The essay that got me thinking about this issue of Nature fighting back is called “In the Eye of Issac” (Link to esssay) by T. MayT. Mayheart Dardar.  Dardar is a Houma Native from the Area of Louisiana. ( Let me remind you first that last summer we dealt with two major Hurricanes unlike any we have seen in the past decade—Sandy and Issac.)  His essay was a response to the latter hurricane Issac, Sandy had not yet hit us with her unnatural rage.  Dardar recounts as a young boy how his father taught him the lessons he needed to help sustain himself from the land—never taking more than was necessary (Dardar ¶2).   Dardar says that “All this [his father’s lessons] served to make real to me the basis of the Houma’s relationship to land and water, the very basis of my identity as Houma.

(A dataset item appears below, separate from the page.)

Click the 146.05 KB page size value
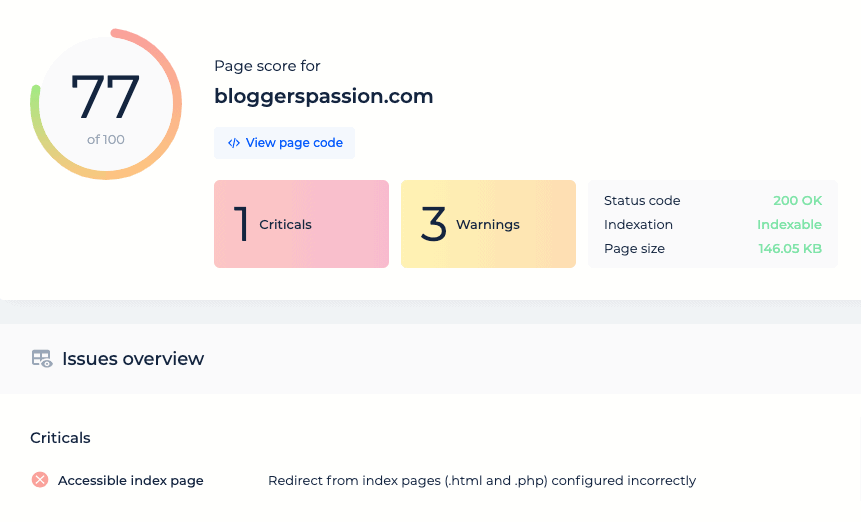This screenshot has width=861, height=522. coord(790,249)
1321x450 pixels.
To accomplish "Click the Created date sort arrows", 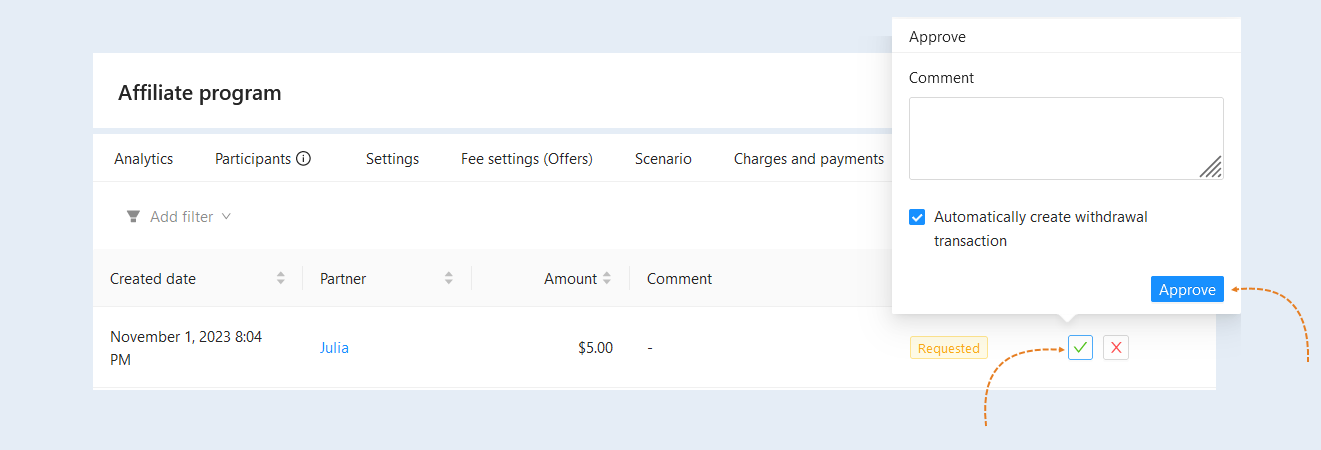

It is the connection we have as a people to one another and to this homeland that feds us, cares for us, and has given birth to us that make us the people we are”( ¶3).   Through this passage one can infer that the Houma’s conveyed certain rhetoric when it came to understanding and living in harmony with the land.  The body was intricately linked to land, and then water, and community was established through these relations.  It didn’t matter what Houma tribe one belonged to, you were human and connected simply through your relationship with the Earth.  Your humanness was determined by nature.  Rhetorics of living in harmony with the Earth!
Read the Essay I think what Dardar has to say is beautiful, and he speaks eloquently on the rhetorics of decolonization and the Earth.

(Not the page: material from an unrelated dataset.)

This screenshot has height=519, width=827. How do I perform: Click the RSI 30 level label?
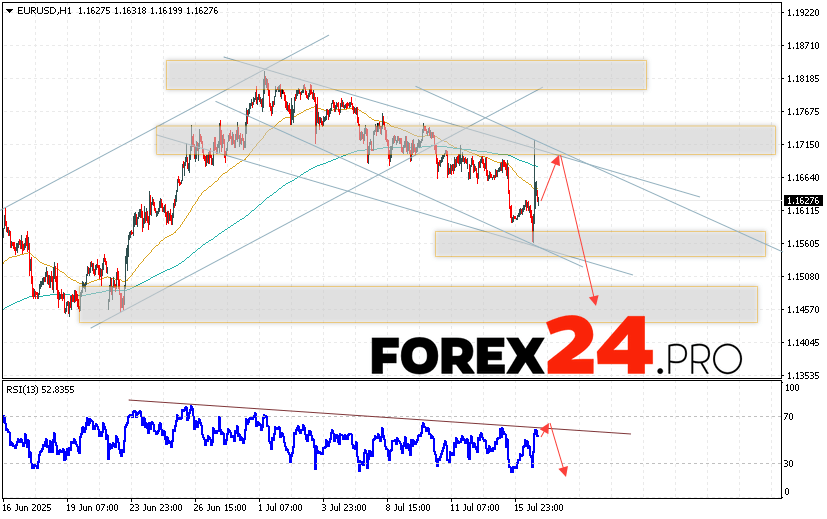[x=789, y=464]
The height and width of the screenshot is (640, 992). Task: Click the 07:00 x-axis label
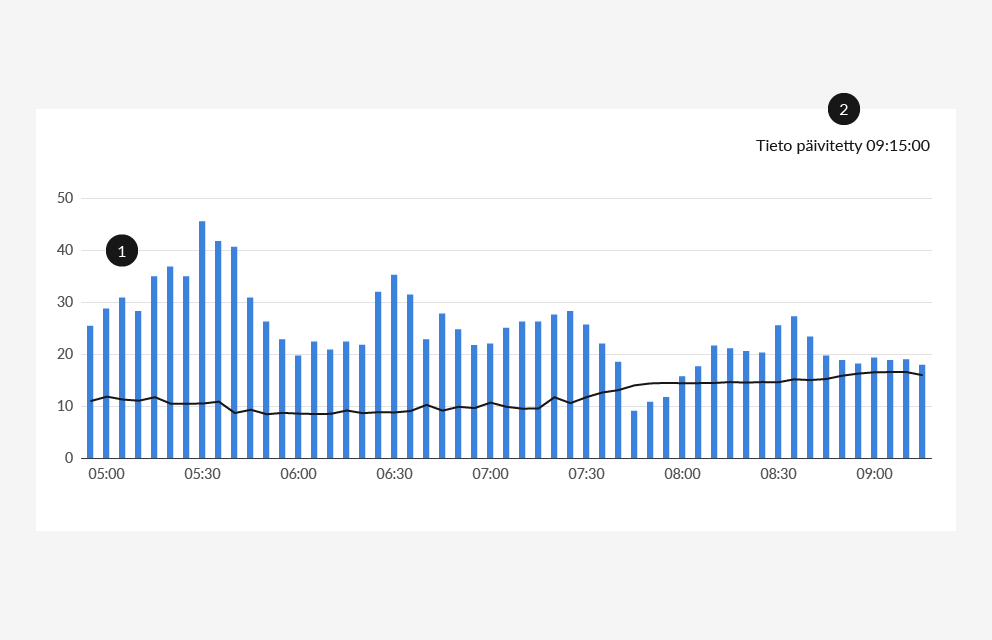[x=490, y=474]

I want to leave you with a little documentary about the Houmas and who they are and the issues they deal with when sustaining their own culture.  But what I want to do most is make you revaluate your own position in terms of the Earth that sustains you.  Will you let capitalistic practices ruin the only thing that gives you life?
 
 

Decolonize your mind, Decolonize the environment, Decolonize Nature.

1 comment:

  1. Your absolutely right about the environment, and I’ve touched on this as well in a post and a response…. Indigenous identity is completely intertwined with their stewardship of the land…. Capitalism in and of itself isn’t exactly the problem though – it’s the unchecked corporate capitalism with little to no regulation i.e., the company puts the politician in office (Corbet) and tells the DEP head (Kranzer) to “overlook” some things…. This is going on currently in PA regarding the oversights related to the process of hydraulic fracturing and the chemicals injected into the ground, what gets left behind, and what happens to the huge amounts of contaminated waste water that has to be disposed of when it comes back to the surface.